Saved data entries:
==================================================

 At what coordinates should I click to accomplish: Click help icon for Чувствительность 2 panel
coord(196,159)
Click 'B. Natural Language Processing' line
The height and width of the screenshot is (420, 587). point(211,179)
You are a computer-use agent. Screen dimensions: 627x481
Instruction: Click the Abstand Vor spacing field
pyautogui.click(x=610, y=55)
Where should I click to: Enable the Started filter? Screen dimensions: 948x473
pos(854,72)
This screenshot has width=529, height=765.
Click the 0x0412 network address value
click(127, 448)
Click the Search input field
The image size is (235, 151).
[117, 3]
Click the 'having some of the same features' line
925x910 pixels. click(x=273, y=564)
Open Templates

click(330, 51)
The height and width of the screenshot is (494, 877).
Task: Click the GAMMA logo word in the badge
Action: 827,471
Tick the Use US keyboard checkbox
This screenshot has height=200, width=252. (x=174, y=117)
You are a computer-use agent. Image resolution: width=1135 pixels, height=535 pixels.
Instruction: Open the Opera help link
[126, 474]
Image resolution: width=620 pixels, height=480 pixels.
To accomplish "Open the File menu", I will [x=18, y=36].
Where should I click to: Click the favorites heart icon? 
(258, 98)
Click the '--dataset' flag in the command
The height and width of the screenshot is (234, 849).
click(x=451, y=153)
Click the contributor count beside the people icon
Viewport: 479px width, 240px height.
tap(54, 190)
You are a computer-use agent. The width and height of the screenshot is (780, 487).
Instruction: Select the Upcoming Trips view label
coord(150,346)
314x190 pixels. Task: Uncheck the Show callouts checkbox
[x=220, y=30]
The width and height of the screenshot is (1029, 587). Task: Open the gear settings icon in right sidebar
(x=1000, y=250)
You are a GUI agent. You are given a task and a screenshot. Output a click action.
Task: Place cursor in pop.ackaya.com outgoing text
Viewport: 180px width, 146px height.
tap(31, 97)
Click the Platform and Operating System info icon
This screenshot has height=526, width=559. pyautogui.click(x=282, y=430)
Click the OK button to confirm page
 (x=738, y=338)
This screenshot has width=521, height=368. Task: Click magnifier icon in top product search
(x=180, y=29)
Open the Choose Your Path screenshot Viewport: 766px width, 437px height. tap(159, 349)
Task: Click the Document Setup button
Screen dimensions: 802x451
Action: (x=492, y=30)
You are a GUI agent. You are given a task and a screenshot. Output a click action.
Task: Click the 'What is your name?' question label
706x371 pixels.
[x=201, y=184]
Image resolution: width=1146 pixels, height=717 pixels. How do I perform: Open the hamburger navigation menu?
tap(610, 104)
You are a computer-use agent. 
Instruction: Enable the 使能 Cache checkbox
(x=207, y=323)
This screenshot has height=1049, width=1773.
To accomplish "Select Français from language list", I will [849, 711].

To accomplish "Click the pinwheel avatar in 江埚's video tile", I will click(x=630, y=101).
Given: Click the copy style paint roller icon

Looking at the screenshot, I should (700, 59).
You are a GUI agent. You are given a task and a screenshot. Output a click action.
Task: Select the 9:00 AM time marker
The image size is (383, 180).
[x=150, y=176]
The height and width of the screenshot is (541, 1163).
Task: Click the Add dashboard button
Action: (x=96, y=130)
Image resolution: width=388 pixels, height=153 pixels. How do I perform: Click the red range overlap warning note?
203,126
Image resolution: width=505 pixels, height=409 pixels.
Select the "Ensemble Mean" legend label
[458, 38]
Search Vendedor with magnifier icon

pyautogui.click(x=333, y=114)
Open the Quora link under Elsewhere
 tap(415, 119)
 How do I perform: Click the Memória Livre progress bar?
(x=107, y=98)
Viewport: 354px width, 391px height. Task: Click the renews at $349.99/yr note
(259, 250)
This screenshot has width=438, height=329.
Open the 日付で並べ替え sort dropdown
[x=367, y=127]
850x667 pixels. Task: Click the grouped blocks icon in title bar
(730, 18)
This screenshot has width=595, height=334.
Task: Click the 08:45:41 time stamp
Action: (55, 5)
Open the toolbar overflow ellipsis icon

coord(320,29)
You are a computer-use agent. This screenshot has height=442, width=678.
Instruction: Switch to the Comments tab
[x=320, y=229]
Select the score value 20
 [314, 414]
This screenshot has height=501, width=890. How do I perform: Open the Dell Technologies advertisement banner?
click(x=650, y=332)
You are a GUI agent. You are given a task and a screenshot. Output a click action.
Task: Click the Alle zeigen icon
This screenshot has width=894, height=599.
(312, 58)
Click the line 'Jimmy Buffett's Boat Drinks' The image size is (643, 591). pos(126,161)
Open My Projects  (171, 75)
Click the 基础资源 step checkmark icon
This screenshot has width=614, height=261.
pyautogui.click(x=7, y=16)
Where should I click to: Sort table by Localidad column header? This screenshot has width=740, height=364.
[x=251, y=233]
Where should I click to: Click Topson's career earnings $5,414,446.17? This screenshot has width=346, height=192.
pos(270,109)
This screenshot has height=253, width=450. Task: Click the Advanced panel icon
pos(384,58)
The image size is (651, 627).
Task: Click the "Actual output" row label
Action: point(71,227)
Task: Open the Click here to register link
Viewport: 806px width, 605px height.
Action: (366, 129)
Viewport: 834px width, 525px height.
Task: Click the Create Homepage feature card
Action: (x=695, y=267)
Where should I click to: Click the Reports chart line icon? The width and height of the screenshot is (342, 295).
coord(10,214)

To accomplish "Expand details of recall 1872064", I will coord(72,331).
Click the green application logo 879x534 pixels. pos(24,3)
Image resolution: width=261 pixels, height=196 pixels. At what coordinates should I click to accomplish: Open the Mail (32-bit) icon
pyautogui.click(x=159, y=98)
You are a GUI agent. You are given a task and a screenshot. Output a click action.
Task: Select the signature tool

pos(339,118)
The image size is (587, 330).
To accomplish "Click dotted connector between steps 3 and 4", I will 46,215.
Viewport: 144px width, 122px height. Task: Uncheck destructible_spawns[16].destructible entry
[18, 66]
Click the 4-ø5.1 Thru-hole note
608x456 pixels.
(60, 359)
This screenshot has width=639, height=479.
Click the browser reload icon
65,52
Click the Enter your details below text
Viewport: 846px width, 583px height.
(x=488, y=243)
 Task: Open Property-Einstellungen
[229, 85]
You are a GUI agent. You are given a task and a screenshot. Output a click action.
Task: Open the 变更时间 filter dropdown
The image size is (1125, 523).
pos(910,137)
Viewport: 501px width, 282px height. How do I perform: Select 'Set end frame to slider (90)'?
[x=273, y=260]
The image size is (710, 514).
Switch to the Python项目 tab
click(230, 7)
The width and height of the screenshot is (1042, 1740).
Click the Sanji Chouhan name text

==================================================

About this task: Each entry above should be retyped exactly, with nothing missed.

Answer:
 At what coordinates should I click to accomplish: Click help icon for Чувствительность 2 panel
coord(196,159)
Click 'B. Natural Language Processing' line
The height and width of the screenshot is (420, 587). point(211,179)
You are a computer-use agent. Screen dimensions: 627x481
Instruction: Click the Abstand Vor spacing field
pyautogui.click(x=610, y=55)
Where should I click to: Enable the Started filter? Screen dimensions: 948x473
pos(854,72)
This screenshot has width=529, height=765.
Click the 0x0412 network address value
click(127, 448)
Click the Search input field
The image size is (235, 151).
[117, 3]
Click the 'having some of the same features' line
925x910 pixels. click(x=273, y=564)
Open Templates

click(330, 51)
The height and width of the screenshot is (494, 877).
Task: Click the GAMMA logo word in the badge
Action: 827,471
Tick the Use US keyboard checkbox
This screenshot has height=200, width=252. (x=174, y=117)
You are a computer-use agent. Image resolution: width=1135 pixels, height=535 pixels.
Instruction: Open the Opera help link
[126, 474]
Image resolution: width=620 pixels, height=480 pixels.
To accomplish "Open the File menu", I will [x=18, y=36].
Where should I click to: Click the favorites heart icon? 
(258, 98)
Click the '--dataset' flag in the command
The height and width of the screenshot is (234, 849).
click(x=451, y=153)
Click the contributor count beside the people icon
Viewport: 479px width, 240px height.
tap(54, 190)
You are a computer-use agent. The width and height of the screenshot is (780, 487).
Instruction: Select the Upcoming Trips view label
coord(150,346)
314x190 pixels. Task: Uncheck the Show callouts checkbox
[x=220, y=30]
The width and height of the screenshot is (1029, 587). Task: Open the gear settings icon in right sidebar
(x=1000, y=250)
You are a GUI agent. You are given a task and a screenshot. Output a click action.
Task: Place cursor in pop.ackaya.com outgoing text
Viewport: 180px width, 146px height.
tap(31, 97)
Click the Platform and Operating System info icon
This screenshot has height=526, width=559. pyautogui.click(x=282, y=430)
Click the OK button to confirm page
 (x=738, y=338)
This screenshot has width=521, height=368. Task: Click magnifier icon in top product search
(x=180, y=29)
Open the Choose Your Path screenshot Viewport: 766px width, 437px height. tap(159, 349)
Task: Click the Document Setup button
Screen dimensions: 802x451
Action: (x=492, y=30)
You are a GUI agent. You are given a task and a screenshot. Output a click action.
Task: Click the 'What is your name?' question label
706x371 pixels.
[x=201, y=184]
Image resolution: width=1146 pixels, height=717 pixels. How do I perform: Open the hamburger navigation menu?
tap(610, 104)
You are a computer-use agent. 
Instruction: Enable the 使能 Cache checkbox
(x=207, y=323)
This screenshot has height=1049, width=1773.
To accomplish "Select Français from language list", I will [849, 711].

To accomplish "Click the pinwheel avatar in 江埚's video tile", I will click(x=630, y=101).
Given: Click the copy style paint roller icon

Looking at the screenshot, I should (700, 59).
You are a GUI agent. You are given a task and a screenshot. Output a click action.
Task: Select the 9:00 AM time marker
The image size is (383, 180).
[x=150, y=176]
The height and width of the screenshot is (541, 1163).
Task: Click the Add dashboard button
Action: (x=96, y=130)
Image resolution: width=388 pixels, height=153 pixels. How do I perform: Click the red range overlap warning note?
203,126
Image resolution: width=505 pixels, height=409 pixels.
Select the "Ensemble Mean" legend label
[458, 38]
Search Vendedor with magnifier icon

pyautogui.click(x=333, y=114)
Open the Quora link under Elsewhere
 tap(415, 119)
 How do I perform: Click the Memória Livre progress bar?
(x=107, y=98)
Viewport: 354px width, 391px height. Task: Click the renews at $349.99/yr note
(259, 250)
This screenshot has width=438, height=329.
Open the 日付で並べ替え sort dropdown
[x=367, y=127]
850x667 pixels. Task: Click the grouped blocks icon in title bar
(730, 18)
This screenshot has width=595, height=334.
Task: Click the 08:45:41 time stamp
Action: (55, 5)
Open the toolbar overflow ellipsis icon

coord(320,29)
You are a computer-use agent. This screenshot has height=442, width=678.
Instruction: Switch to the Comments tab
[x=320, y=229]
Select the score value 20
 [314, 414]
This screenshot has height=501, width=890. How do I perform: Open the Dell Technologies advertisement banner?
click(x=650, y=332)
You are a GUI agent. You are given a task and a screenshot. Output a click action.
Task: Click the Alle zeigen icon
This screenshot has width=894, height=599.
(312, 58)
Click the line 'Jimmy Buffett's Boat Drinks' The image size is (643, 591). pos(126,161)
Open My Projects  (171, 75)
Click the 基础资源 step checkmark icon
This screenshot has width=614, height=261.
pyautogui.click(x=7, y=16)
Where should I click to: Sort table by Localidad column header? This screenshot has width=740, height=364.
[x=251, y=233]
Where should I click to: Click Topson's career earnings $5,414,446.17? This screenshot has width=346, height=192.
pos(270,109)
This screenshot has height=253, width=450. Task: Click the Advanced panel icon
pos(384,58)
The image size is (651, 627).
Task: Click the "Actual output" row label
Action: point(71,227)
Task: Open the Click here to register link
Viewport: 806px width, 605px height.
Action: (366, 129)
Viewport: 834px width, 525px height.
Task: Click the Create Homepage feature card
Action: (x=695, y=267)
Where should I click to: Click the Reports chart line icon? The width and height of the screenshot is (342, 295).
coord(10,214)

To accomplish "Expand details of recall 1872064", I will coord(72,331).
Click the green application logo 879x534 pixels. pos(24,3)
Image resolution: width=261 pixels, height=196 pixels. At what coordinates should I click to accomplish: Open the Mail (32-bit) icon
pyautogui.click(x=159, y=98)
You are a GUI agent. You are given a task and a screenshot. Output a click action.
Task: Select the signature tool

pos(339,118)
The image size is (587, 330).
To accomplish "Click dotted connector between steps 3 and 4", I will 46,215.
Viewport: 144px width, 122px height. Task: Uncheck destructible_spawns[16].destructible entry
[18, 66]
Click the 4-ø5.1 Thru-hole note
608x456 pixels.
(60, 359)
This screenshot has width=639, height=479.
Click the browser reload icon
65,52
Click the Enter your details below text
Viewport: 846px width, 583px height.
(x=488, y=243)
 Task: Open Property-Einstellungen
[229, 85]
You are a GUI agent. You are given a task and a screenshot. Output a click action.
Task: Open the 变更时间 filter dropdown
The image size is (1125, 523).
pos(910,137)
Viewport: 501px width, 282px height. How do I perform: Select 'Set end frame to slider (90)'?
[x=273, y=260]
The image size is (710, 514).
Switch to the Python项目 tab
click(230, 7)
The width and height of the screenshot is (1042, 1740).
Click the Sanji Chouhan name text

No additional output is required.